- _PROBLEM TO SOLVE_: As an exercise in exact copying, transcribe the lines below from the one holding "Viewport: 600px width, 423px height." through the last, with both ends included and pictures left out.

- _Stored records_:

^^^^^^^^^^^^^^^^

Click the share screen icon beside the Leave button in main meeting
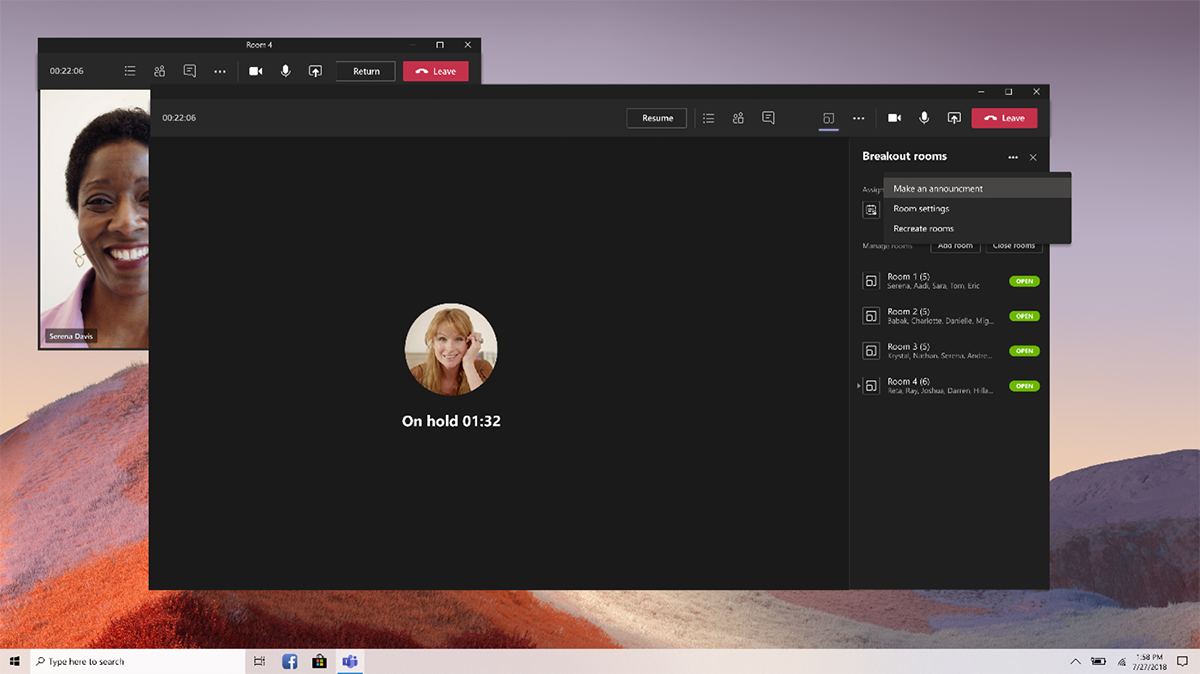The width and height of the screenshot is (1200, 674). click(x=954, y=118)
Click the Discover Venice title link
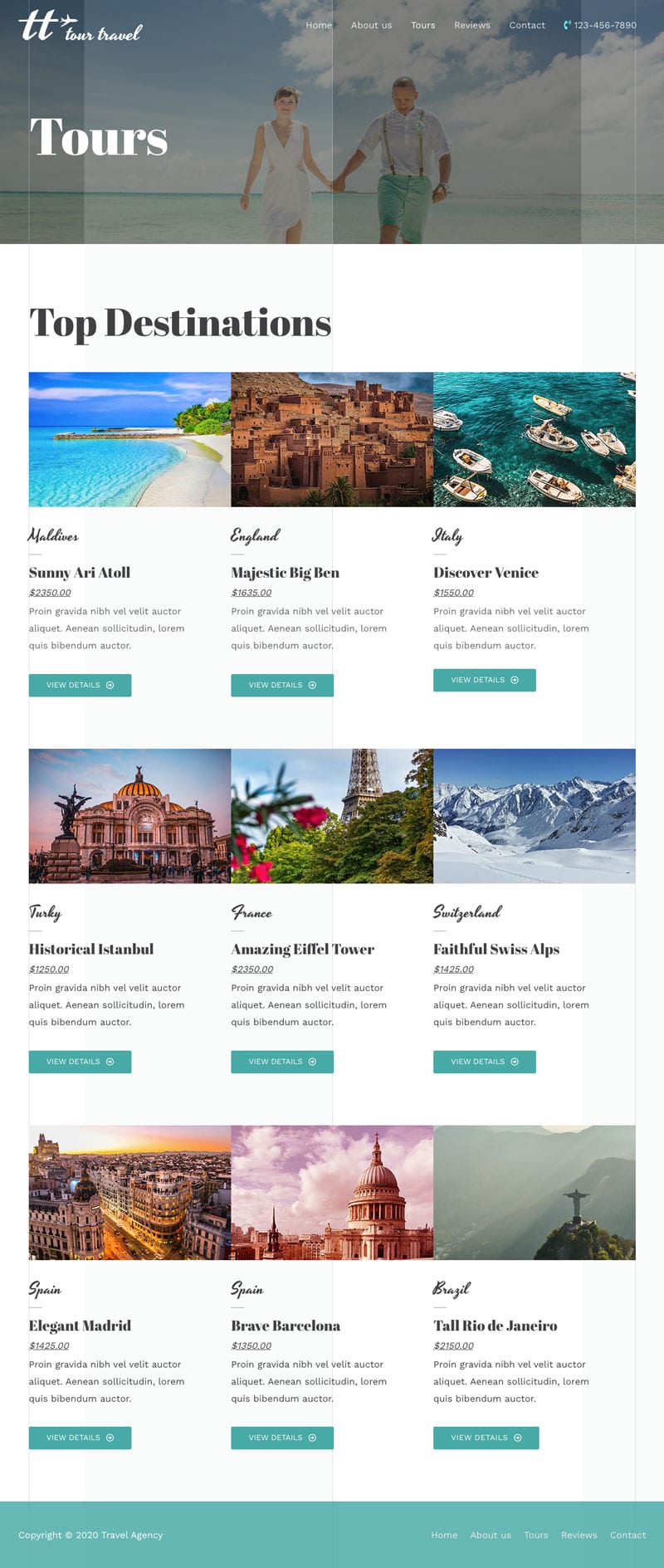664x1568 pixels. (486, 573)
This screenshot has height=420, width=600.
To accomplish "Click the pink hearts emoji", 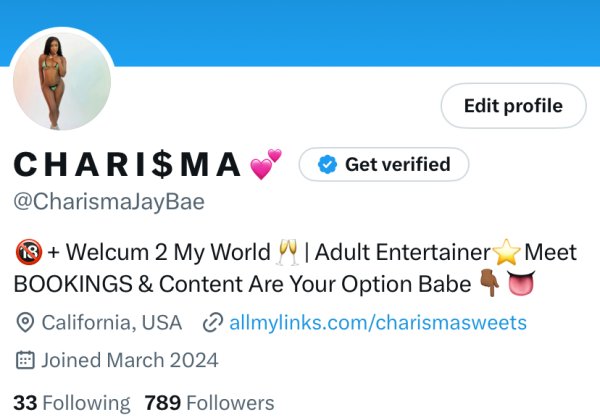I will (266, 164).
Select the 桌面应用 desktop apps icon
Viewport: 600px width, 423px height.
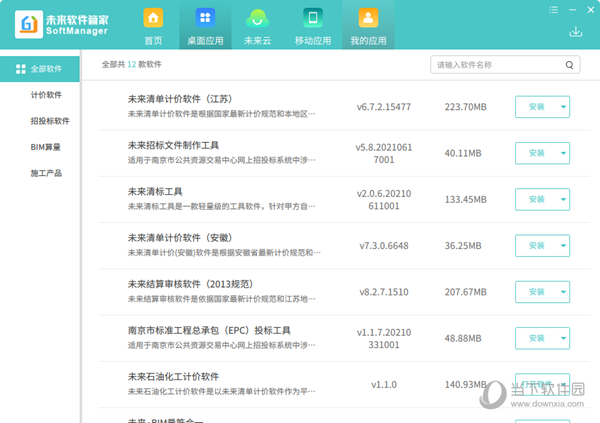pyautogui.click(x=204, y=26)
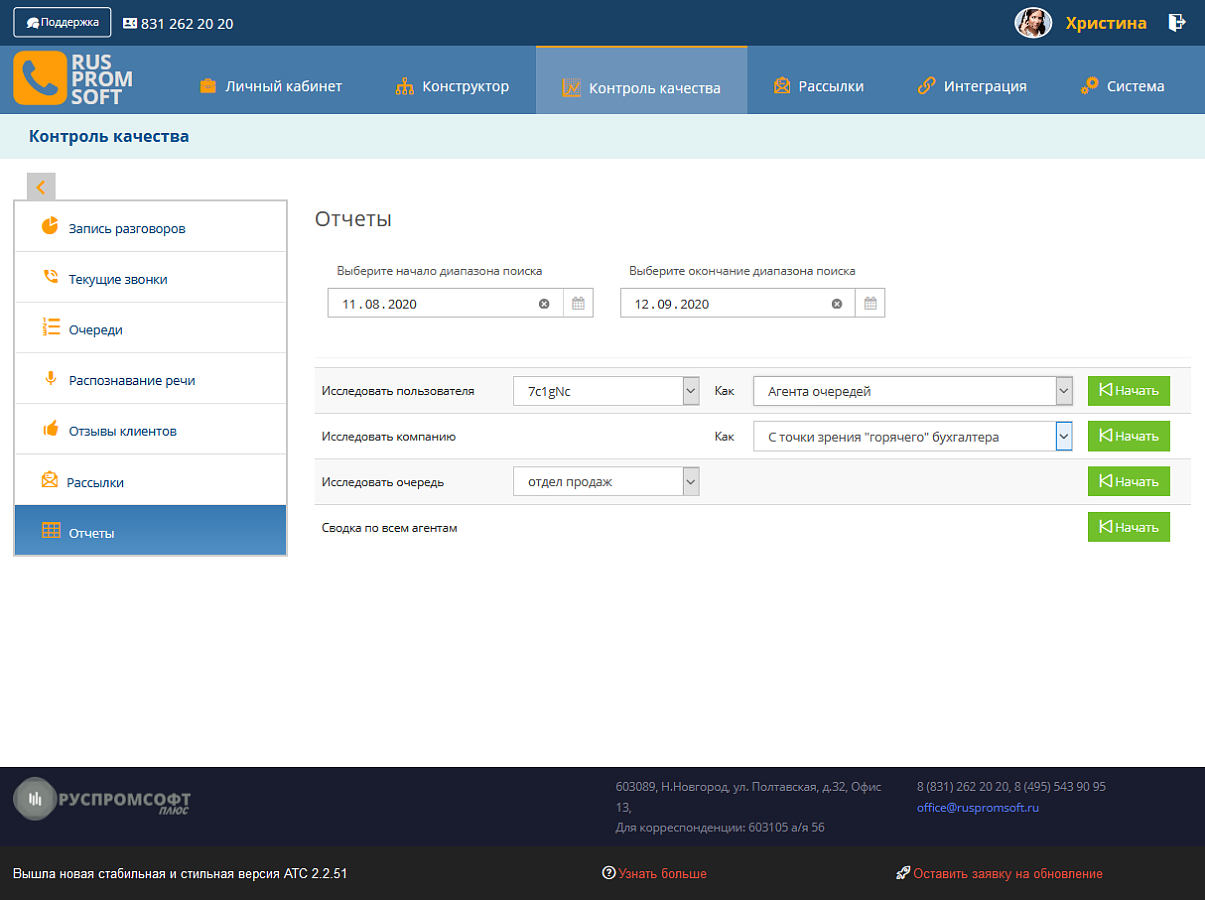Clear the 11.08.2020 start date
Screen dimensions: 1205x900
point(544,304)
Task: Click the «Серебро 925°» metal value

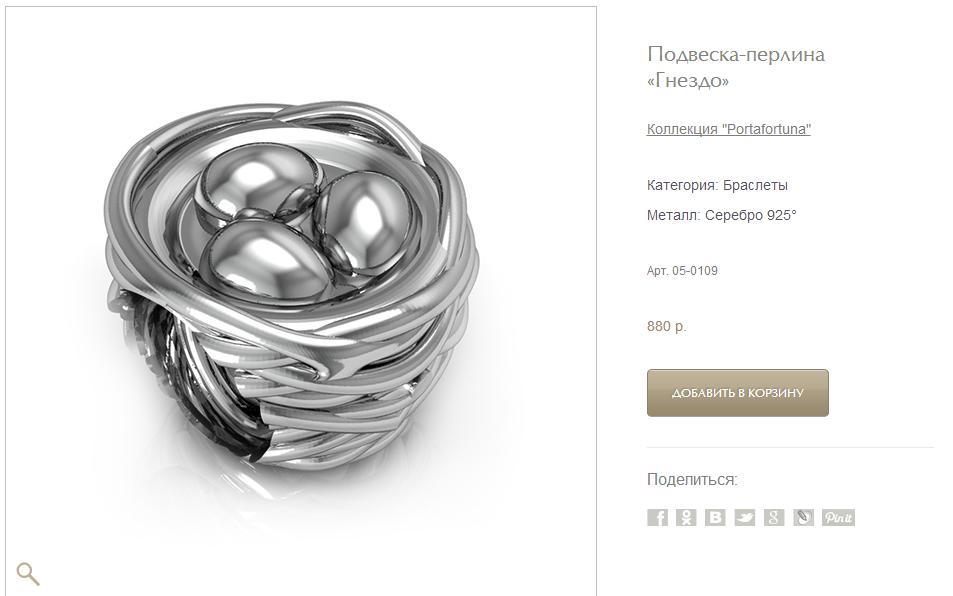Action: click(751, 215)
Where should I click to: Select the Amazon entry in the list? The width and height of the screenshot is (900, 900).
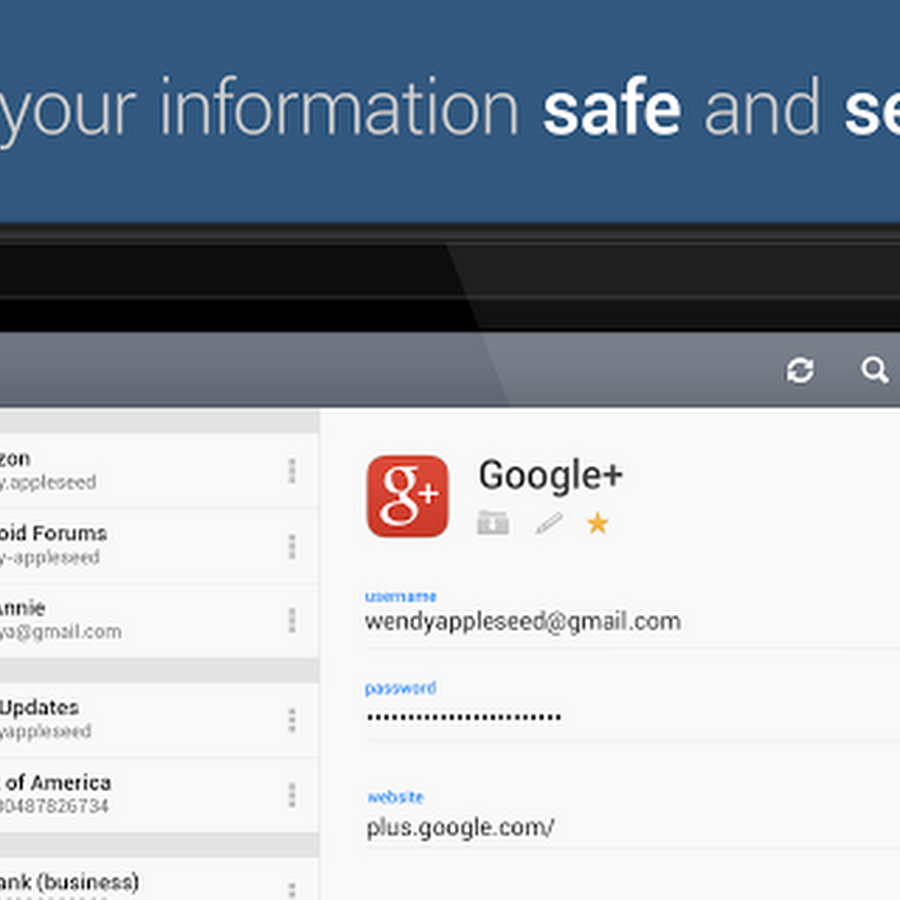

^^^^^^^^^^^^^^^^

- _WRITTEN ANSWER_:
Viewport: 600px width, 423px height.
pyautogui.click(x=204, y=26)
Clear the 11.08.2020 start date
Screen dimensions: 1205x900
point(544,304)
Task: Click the «Серебро 925°» metal value

Action: click(751, 215)
Where should I click to: Select the Amazon entry in the list? The width and height of the screenshot is (900, 900).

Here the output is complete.